Gowrappan served as global managing director of Alibaba Group (2015-2018), in charge of international expansion for consumer and enterprise products.

He was chief operations officer of Zynga, where he led growth and emerging initiatives, mergers and acquisitions integration, including the purchase of Newtoy, which brought Words With Friends to Zynga, and worked with top executives during Zynga's 2011 initial public offering. Gowrappan also had leadership and executive roles in strategy and business operations at Overture, Yahoo!, and led product growth at Quixey (as COO).

Verizon hired Gowrappan in April 2018 as president and COO of its Oath division (later renamed Verizon Media; as of September 1, 2021, a standalone company named Yahoo). His duties included consumer, revenue operations, and business-to-business marketing. He assumed the role of CEO of Verizon Media in October 2018, succeeding Tim Armstrong, the former AOL CEO who oversaw Verizon's consolidation of AOL and Yahoo.

As part of his plan as CEO of Verizon Media, whose brands include Yahoo and AOL, Gowrappan said the unit would focus on mobile and video products, and revenue from its advertising platforms. Gowrappan's efforts include initiatives to introduce online shopping and transactions into Verizon Media's digital offerings. Gowrappan sought to differentiate Verizon Media from other businesses by focusing on premium content by publishers and premium memberships. Additionally, Gowrappan stopped efforts to sell brands within Verizon Media and shuttered flagging services.
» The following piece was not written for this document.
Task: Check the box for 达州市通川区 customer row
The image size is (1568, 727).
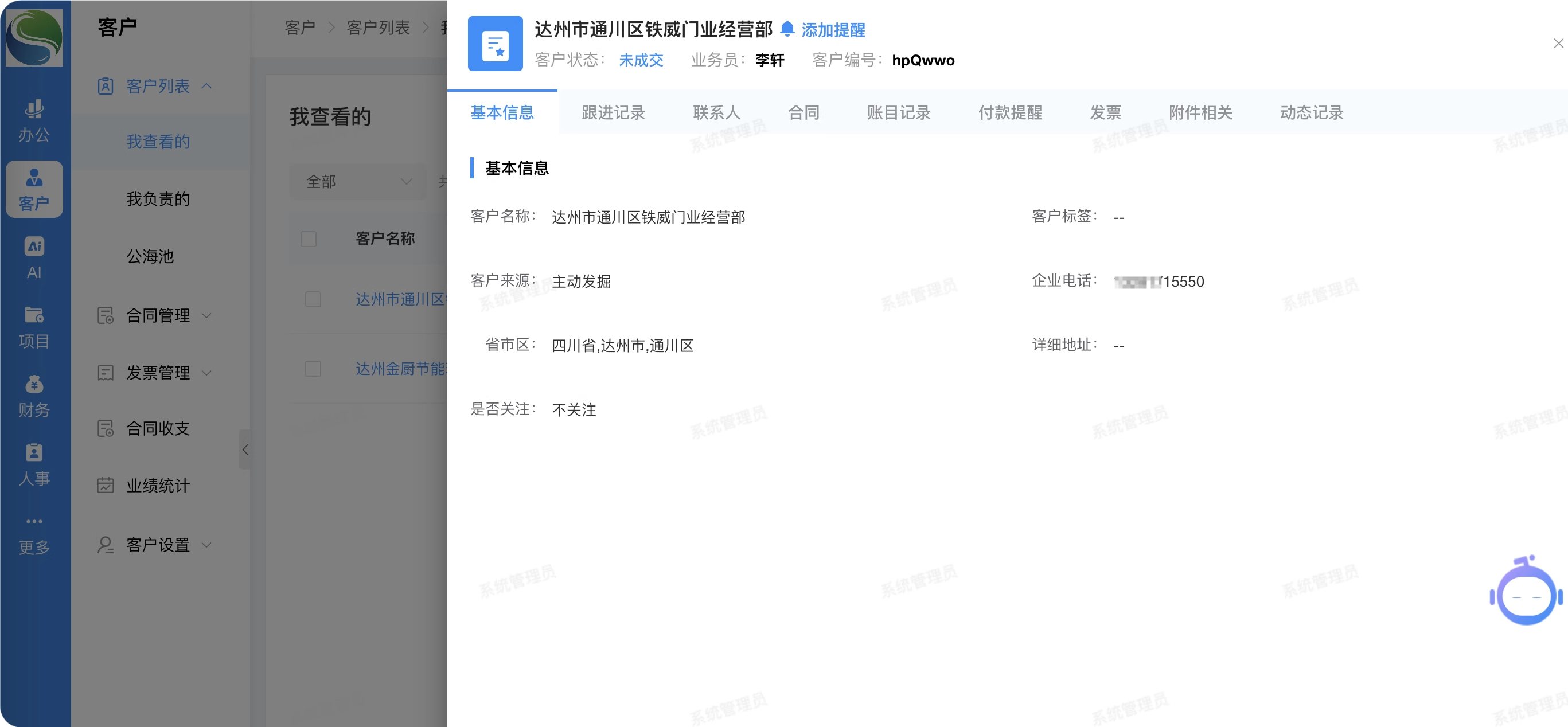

In early 2019, Verizon announced it would lay off 7% of the media group staff following a monthslong review of the business by Gowrappan. Variety attributed Gowrappan with the introduction of Verizon Media Immersive, an advertising and content extended reality platform, and a deal with the NBA and Yahoo Sports with live VR experiences by RYOT. Gowrappan leads Mind Together, a group addressing workplace culture around mental health.

In May 2021, Apollo Global Management agreed to acquire 90% of Verizon Media from Verizon for $5 billion. The sale closed on September 1, 2021, with Gowrappan named the CEO of Yahoo. Gowrappan led the new company in the weeks following the merger until September 27, 2021, when he was succeeded by Jim Lanzone. Gowrappan was named senior advisor to Apollo Global Management.

As of 2021, Gowrappan serves on the board of directors of BNY Mellon and Tech:NYC. He has served on the board of directors for One97 Communications Ltd, the parent of Paytm, and is an angel investor and advisor to Indian start-ups.